This project aims to implement two bilingual dictionaries (English-French and German-English) in an on-line context sensitive comprehension dictionary. It presupposes that a user has a text on an electronic medium (e.g. CD-ROM) that s/he wants to read. Clicking on a word will display a context dependent translation and on request, background information (up to the full dictionary entry) in the user's mother tongue. The system will reveal if the word is part of a multi-word idiom and will select the appropriate translation depending on the syntactic context.

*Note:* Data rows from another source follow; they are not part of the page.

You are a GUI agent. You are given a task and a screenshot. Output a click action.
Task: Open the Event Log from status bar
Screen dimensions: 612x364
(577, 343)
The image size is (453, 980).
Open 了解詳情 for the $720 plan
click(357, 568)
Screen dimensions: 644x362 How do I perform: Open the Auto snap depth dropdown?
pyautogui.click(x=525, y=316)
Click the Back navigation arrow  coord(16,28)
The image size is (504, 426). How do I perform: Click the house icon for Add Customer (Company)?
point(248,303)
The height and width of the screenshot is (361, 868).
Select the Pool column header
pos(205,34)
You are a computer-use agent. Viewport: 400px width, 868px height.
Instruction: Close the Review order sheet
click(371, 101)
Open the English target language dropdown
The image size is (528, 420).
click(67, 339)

The classical bilingual dictionaries will be turned into comprehension dictionaries designed for English students of German, French students of English or any people with a limited understanding of the foreign language. Bilingual dictionaries have traditionally been dominated by the requirement of people either composing in the foreign language, or translating into or out of it. Thus, the emphasis of the project is on the process of adapting existing bilingual dictionaries for foreign language comprehension, developing a user interface and on evaluating the user's response to comprehension tools that are integrated in their normal working environment (e.g. word processor).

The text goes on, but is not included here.